_DATA TO USE_

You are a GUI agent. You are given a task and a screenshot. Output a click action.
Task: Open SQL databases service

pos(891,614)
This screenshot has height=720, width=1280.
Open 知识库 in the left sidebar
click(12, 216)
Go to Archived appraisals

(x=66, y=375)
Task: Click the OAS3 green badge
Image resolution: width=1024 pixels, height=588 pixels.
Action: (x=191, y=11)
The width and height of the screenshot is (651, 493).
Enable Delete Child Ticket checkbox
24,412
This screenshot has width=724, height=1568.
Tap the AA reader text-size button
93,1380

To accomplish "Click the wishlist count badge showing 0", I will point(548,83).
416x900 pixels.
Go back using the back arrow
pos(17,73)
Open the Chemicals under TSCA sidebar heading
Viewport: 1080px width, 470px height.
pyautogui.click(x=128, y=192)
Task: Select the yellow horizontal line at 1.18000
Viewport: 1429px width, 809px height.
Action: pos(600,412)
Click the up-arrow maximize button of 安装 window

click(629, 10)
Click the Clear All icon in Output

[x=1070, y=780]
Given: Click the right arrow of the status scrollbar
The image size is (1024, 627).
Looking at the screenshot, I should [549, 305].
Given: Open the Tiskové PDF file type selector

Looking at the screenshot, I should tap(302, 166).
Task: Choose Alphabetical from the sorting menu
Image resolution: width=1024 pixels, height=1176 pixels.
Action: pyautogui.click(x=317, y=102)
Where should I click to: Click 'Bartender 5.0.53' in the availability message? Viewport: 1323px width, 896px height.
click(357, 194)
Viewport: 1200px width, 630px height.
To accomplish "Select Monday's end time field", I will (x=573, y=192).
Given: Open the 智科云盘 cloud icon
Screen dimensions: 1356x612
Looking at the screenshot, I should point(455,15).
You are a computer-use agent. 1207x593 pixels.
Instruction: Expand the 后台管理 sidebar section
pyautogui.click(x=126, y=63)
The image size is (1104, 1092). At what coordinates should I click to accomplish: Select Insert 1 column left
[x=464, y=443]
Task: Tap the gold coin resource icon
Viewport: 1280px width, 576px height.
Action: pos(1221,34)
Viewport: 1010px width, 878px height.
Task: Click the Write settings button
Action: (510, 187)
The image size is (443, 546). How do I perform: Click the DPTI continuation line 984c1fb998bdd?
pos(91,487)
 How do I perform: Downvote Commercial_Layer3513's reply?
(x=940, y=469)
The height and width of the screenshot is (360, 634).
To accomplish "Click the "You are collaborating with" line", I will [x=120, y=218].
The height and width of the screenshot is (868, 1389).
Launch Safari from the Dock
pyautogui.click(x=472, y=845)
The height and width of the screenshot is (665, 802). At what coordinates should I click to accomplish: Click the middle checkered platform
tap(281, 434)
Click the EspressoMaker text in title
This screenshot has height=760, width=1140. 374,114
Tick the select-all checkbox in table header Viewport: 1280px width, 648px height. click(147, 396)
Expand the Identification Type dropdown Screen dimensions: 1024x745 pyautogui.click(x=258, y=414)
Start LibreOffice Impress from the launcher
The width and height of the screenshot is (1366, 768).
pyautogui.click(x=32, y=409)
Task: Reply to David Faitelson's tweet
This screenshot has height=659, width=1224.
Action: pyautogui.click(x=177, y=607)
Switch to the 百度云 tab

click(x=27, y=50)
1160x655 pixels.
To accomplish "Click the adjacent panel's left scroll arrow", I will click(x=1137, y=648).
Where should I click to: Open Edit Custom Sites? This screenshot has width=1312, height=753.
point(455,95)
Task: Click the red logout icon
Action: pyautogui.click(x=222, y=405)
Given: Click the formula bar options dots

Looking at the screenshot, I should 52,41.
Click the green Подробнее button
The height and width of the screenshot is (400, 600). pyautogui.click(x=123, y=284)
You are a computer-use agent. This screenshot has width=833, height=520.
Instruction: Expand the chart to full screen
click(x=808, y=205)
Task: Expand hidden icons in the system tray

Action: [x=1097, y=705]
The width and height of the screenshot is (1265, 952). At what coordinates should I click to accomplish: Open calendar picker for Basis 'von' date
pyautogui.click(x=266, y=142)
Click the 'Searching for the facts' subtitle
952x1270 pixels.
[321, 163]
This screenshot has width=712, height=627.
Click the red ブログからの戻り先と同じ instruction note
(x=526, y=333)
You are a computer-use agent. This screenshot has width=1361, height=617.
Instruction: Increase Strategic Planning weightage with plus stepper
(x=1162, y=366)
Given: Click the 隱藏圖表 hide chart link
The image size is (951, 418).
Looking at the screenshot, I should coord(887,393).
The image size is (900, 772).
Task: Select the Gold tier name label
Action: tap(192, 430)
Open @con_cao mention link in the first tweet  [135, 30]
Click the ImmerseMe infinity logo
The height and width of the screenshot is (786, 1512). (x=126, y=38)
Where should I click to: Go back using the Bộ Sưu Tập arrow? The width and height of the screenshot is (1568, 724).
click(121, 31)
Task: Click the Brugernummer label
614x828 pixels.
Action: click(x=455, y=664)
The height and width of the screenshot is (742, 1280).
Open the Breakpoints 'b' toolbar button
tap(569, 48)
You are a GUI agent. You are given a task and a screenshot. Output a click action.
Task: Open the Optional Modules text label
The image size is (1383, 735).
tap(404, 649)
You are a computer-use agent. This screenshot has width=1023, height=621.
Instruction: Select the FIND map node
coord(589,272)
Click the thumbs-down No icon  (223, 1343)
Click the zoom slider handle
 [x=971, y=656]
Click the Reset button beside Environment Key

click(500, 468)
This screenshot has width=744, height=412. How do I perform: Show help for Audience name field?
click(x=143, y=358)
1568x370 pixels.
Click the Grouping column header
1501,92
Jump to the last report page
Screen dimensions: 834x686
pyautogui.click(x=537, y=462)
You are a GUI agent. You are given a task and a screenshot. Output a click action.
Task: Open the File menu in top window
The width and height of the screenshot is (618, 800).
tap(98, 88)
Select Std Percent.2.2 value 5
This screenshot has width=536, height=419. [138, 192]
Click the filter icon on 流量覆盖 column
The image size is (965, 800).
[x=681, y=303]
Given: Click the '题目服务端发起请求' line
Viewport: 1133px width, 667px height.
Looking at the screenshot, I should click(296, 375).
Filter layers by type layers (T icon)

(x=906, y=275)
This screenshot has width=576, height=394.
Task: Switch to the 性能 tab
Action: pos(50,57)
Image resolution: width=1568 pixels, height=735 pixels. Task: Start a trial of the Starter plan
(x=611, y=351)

_AIM OF THE TASK_
Whatever appears in the lines above should be copied exactly.

_ANSWER SPACE_
You are a GUI agent. You are given a task and a screenshot. Output a click action.
Task: Open SQL databases service

pos(891,614)
This screenshot has height=720, width=1280.
Open 知识库 in the left sidebar
click(12, 216)
Go to Archived appraisals

(x=66, y=375)
Task: Click the OAS3 green badge
Image resolution: width=1024 pixels, height=588 pixels.
Action: (x=191, y=11)
The width and height of the screenshot is (651, 493).
Enable Delete Child Ticket checkbox
24,412
This screenshot has width=724, height=1568.
Tap the AA reader text-size button
93,1380

To accomplish "Click the wishlist count badge showing 0", I will point(548,83).
416x900 pixels.
Go back using the back arrow
pos(17,73)
Open the Chemicals under TSCA sidebar heading
Viewport: 1080px width, 470px height.
pyautogui.click(x=128, y=192)
Task: Select the yellow horizontal line at 1.18000
Viewport: 1429px width, 809px height.
Action: pos(600,412)
Click the up-arrow maximize button of 安装 window

click(629, 10)
Click the Clear All icon in Output

[x=1070, y=780]
Given: Click the right arrow of the status scrollbar
The image size is (1024, 627).
Looking at the screenshot, I should [549, 305].
Given: Open the Tiskové PDF file type selector

Looking at the screenshot, I should tap(302, 166).
Task: Choose Alphabetical from the sorting menu
Image resolution: width=1024 pixels, height=1176 pixels.
Action: pyautogui.click(x=317, y=102)
Where should I click to: Click 'Bartender 5.0.53' in the availability message? Viewport: 1323px width, 896px height.
click(357, 194)
Viewport: 1200px width, 630px height.
To accomplish "Select Monday's end time field", I will (x=573, y=192).
Given: Open the 智科云盘 cloud icon
Screen dimensions: 1356x612
Looking at the screenshot, I should point(455,15).
You are a computer-use agent. 1207x593 pixels.
Instruction: Expand the 后台管理 sidebar section
pyautogui.click(x=126, y=63)
The image size is (1104, 1092). At what coordinates should I click to accomplish: Select Insert 1 column left
[x=464, y=443]
Task: Tap the gold coin resource icon
Viewport: 1280px width, 576px height.
Action: pos(1221,34)
Viewport: 1010px width, 878px height.
Task: Click the Write settings button
Action: (510, 187)
The image size is (443, 546). How do I perform: Click the DPTI continuation line 984c1fb998bdd?
pos(91,487)
 How do I perform: Downvote Commercial_Layer3513's reply?
(x=940, y=469)
The height and width of the screenshot is (360, 634).
To accomplish "Click the "You are collaborating with" line", I will [x=120, y=218].
The height and width of the screenshot is (868, 1389).
Launch Safari from the Dock
pyautogui.click(x=472, y=845)
The height and width of the screenshot is (665, 802). At what coordinates should I click to accomplish: Click the middle checkered platform
tap(281, 434)
Click the EspressoMaker text in title
This screenshot has height=760, width=1140. 374,114
Tick the select-all checkbox in table header Viewport: 1280px width, 648px height. click(147, 396)
Expand the Identification Type dropdown Screen dimensions: 1024x745 pyautogui.click(x=258, y=414)
Start LibreOffice Impress from the launcher
The width and height of the screenshot is (1366, 768).
pyautogui.click(x=32, y=409)
Task: Reply to David Faitelson's tweet
This screenshot has height=659, width=1224.
Action: pyautogui.click(x=177, y=607)
Switch to the 百度云 tab

click(x=27, y=50)
1160x655 pixels.
To accomplish "Click the adjacent panel's left scroll arrow", I will click(x=1137, y=648).
Where should I click to: Open Edit Custom Sites? This screenshot has width=1312, height=753.
point(455,95)
Task: Click the red logout icon
Action: pyautogui.click(x=222, y=405)
Given: Click the formula bar options dots

Looking at the screenshot, I should 52,41.
Click the green Подробнее button
The height and width of the screenshot is (400, 600). pyautogui.click(x=123, y=284)
You are a computer-use agent. This screenshot has width=833, height=520.
Instruction: Expand the chart to full screen
click(x=808, y=205)
Task: Expand hidden icons in the system tray

Action: [x=1097, y=705]
The width and height of the screenshot is (1265, 952). At what coordinates should I click to accomplish: Open calendar picker for Basis 'von' date
pyautogui.click(x=266, y=142)
Click the 'Searching for the facts' subtitle
952x1270 pixels.
[321, 163]
This screenshot has width=712, height=627.
Click the red ブログからの戻り先と同じ instruction note
(x=526, y=333)
You are a computer-use agent. This screenshot has width=1361, height=617.
Instruction: Increase Strategic Planning weightage with plus stepper
(x=1162, y=366)
Given: Click the 隱藏圖表 hide chart link
The image size is (951, 418).
Looking at the screenshot, I should coord(887,393).
The image size is (900, 772).
Task: Select the Gold tier name label
Action: tap(192, 430)
Open @con_cao mention link in the first tweet  [135, 30]
Click the ImmerseMe infinity logo
The height and width of the screenshot is (786, 1512). (x=126, y=38)
Where should I click to: Go back using the Bộ Sưu Tập arrow? The width and height of the screenshot is (1568, 724).
click(121, 31)
Task: Click the Brugernummer label
614x828 pixels.
Action: click(x=455, y=664)
The height and width of the screenshot is (742, 1280).
Open the Breakpoints 'b' toolbar button
tap(569, 48)
You are a GUI agent. You are given a task and a screenshot. Output a click action.
Task: Open the Optional Modules text label
The image size is (1383, 735).
tap(404, 649)
You are a computer-use agent. This screenshot has width=1023, height=621.
Instruction: Select the FIND map node
coord(589,272)
Click the thumbs-down No icon  (223, 1343)
Click the zoom slider handle
 [x=971, y=656]
Click the Reset button beside Environment Key

click(500, 468)
This screenshot has width=744, height=412. How do I perform: Show help for Audience name field?
click(x=143, y=358)
1568x370 pixels.
Click the Grouping column header
1501,92
Jump to the last report page
Screen dimensions: 834x686
pyautogui.click(x=537, y=462)
You are a GUI agent. You are given a task and a screenshot. Output a click action.
Task: Open the File menu in top window
The width and height of the screenshot is (618, 800).
tap(98, 88)
Select Std Percent.2.2 value 5
This screenshot has width=536, height=419. [138, 192]
Click the filter icon on 流量覆盖 column
The image size is (965, 800).
[x=681, y=303]
Given: Click the '题目服务端发起请求' line
Viewport: 1133px width, 667px height.
Looking at the screenshot, I should click(296, 375).
Filter layers by type layers (T icon)

(x=906, y=275)
This screenshot has width=576, height=394.
Task: Switch to the 性能 tab
Action: pos(50,57)
Image resolution: width=1568 pixels, height=735 pixels. Task: Start a trial of the Starter plan
(x=611, y=351)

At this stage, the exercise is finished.